Y-randomization (Y-scrambling, Y-permutation) is an approach for checking the robustness of the derived models [24]. This method allows testing whether the predictions made by the model are not made just by chance. The performance of the derived models was compared to that of models built for permuted (randomly shuffled) Y responses, based on the same attributes and algorithm. In our case, the scrambled response is the predicted class for the proteins in the dataset: immunogen or non-immunogen.

The Y response was randomly shuffled 10 times, and then a new model was derived using the same attributes (ACC values) and algorithm as the original model derived by the WEKA software. For the comparison of the performance of the originally derived models and the models derived after Y-randomization, we used the MCC and AROC.

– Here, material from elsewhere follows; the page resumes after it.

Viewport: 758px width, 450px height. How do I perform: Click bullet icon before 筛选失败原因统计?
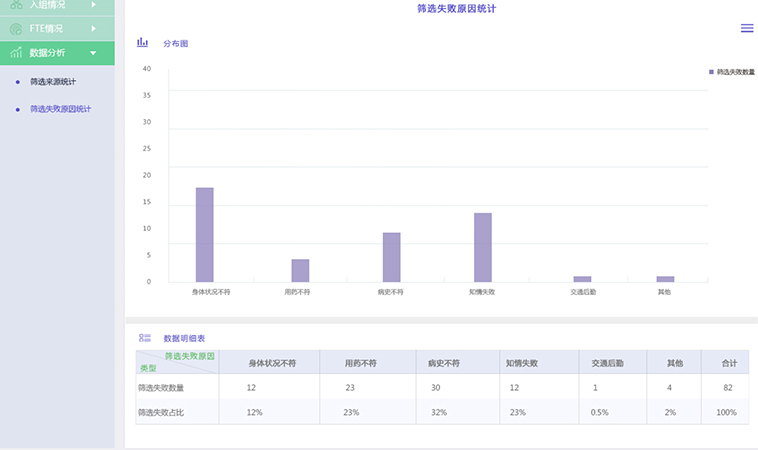(x=18, y=108)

4.7.2. Attribute Importance

We assessed the attribute importance for each of the best-performing models: Random Forest, XGBoost, and Multilayer Perceptron, using the ClassifierAttributeEval built-in method of the WEKA software. It allows you to select the desired classification algorithm and ranks the attributes by their importance regarding the selected algorithm.

5. Conclusions

In this study, we developed several machine learning models using a dataset comprising 1588 distinct immunogenic viral proteins sourced from 31 viruses recognized as protective antigens in humans, alongside 468 non-immunogenic proteins from human viruses. The best-performing models based on XGBoost, Random Forest, and Multilayer Perceptron algorithms showcased robustness and reliability, surpassing the capabilities of the existing VaxiJen 2.0 webserver. An attribute analysis conducted on the training set highlighted the critical importance of molecular size and steric properties of amino acids separated by three positions, as well as the hydrophobicity of amino acids separated by two positions within the protein sequence, in predicting the immunogenicity of viral proteins.